**What is being asked:** Could you restate every line of the data word for word?

(Dataset entries)
Segment Open

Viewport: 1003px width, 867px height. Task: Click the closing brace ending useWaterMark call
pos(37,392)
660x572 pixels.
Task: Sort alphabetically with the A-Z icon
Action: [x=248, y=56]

Segment Closed

**Finished exercise:**
Viewport: 1003px width, 867px height. Task: Click the closing brace ending useWaterMark call
pos(37,392)
660x572 pixels.
Task: Sort alphabetically with the A-Z icon
Action: [x=248, y=56]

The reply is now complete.